== Aim of the exercise ==
Reproduce the full passage below on artificial intelligence in banking and mortgage lending, word for word.

A Fannie Mae survey revealed that 40% of mortgage lenders are using predictive modeling and machine learning for tasks such as detecting potential defaults and notifying loan specialists to contact borrowers at opportune moments, things which result in more efficient application processes, often the cutting time by a week or more.

AI will have a transformational impact on financial institutions across the globe and will ultimately become a dividing line between the winning and losing banks. According to the research firm Autonomous Next, AI adoption across the banking sector could reduce costs for U.S. financial organizations by approximately $450 billion by the year 2030. Most experts agree that AI’s full power is yet to be harnessed. There are implications in nearly every banking department, including compliance (suspicious activity reports, anti-money laundering activity, audits), risk mitigation, fraud detection and customer care (both front office and back office).

A run of rows
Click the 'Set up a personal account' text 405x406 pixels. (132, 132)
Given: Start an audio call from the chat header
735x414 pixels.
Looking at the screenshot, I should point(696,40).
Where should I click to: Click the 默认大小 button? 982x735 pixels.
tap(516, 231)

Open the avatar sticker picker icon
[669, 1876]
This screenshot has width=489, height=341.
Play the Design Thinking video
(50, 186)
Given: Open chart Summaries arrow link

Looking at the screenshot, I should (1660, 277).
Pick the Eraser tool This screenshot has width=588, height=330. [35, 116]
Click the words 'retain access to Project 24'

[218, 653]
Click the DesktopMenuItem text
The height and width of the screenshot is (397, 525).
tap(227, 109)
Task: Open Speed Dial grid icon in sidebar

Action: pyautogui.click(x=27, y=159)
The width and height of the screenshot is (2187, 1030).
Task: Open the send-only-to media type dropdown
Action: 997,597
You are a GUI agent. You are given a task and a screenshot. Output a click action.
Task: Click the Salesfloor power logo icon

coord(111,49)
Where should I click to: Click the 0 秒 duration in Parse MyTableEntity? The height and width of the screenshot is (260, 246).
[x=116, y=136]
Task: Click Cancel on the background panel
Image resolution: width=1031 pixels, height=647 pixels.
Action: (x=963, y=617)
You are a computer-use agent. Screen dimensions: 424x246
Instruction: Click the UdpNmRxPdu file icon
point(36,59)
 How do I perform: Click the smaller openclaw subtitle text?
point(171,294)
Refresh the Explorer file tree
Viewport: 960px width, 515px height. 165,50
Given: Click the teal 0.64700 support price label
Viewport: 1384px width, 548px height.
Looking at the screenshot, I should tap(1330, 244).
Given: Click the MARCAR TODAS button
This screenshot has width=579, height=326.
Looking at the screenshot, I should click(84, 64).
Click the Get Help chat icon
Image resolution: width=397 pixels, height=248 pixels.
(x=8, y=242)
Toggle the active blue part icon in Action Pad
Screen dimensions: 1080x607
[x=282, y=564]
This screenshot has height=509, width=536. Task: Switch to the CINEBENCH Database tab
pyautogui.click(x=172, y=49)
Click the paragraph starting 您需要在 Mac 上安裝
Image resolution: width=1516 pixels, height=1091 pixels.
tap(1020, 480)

== Answer ==
A Fannie Mae survey revealed that 40% of mortgage lenders are using predictive modeling and machine learning for tasks such as detecting potential defaults and notifying loan specialists to contact borrowers at opportune moments, things which result in more efficient application processes, often the cutting time by a week or more.

AI will have a transformational impact on financial institutions across the globe and will ultimately become a dividing line between the winning and losing banks. According to the research firm Autonomous Next, AI adoption across the banking sector could reduce costs for U.S. financial organizations by approximately $450 billion by the year 2030. Most experts agree that AI’s full power is yet to be harnessed. There are implications in nearly every banking department, including compliance (suspicious activity reports, anti-money laundering activity, audits), risk mitigation, fraud detection and customer care (both front office and back office).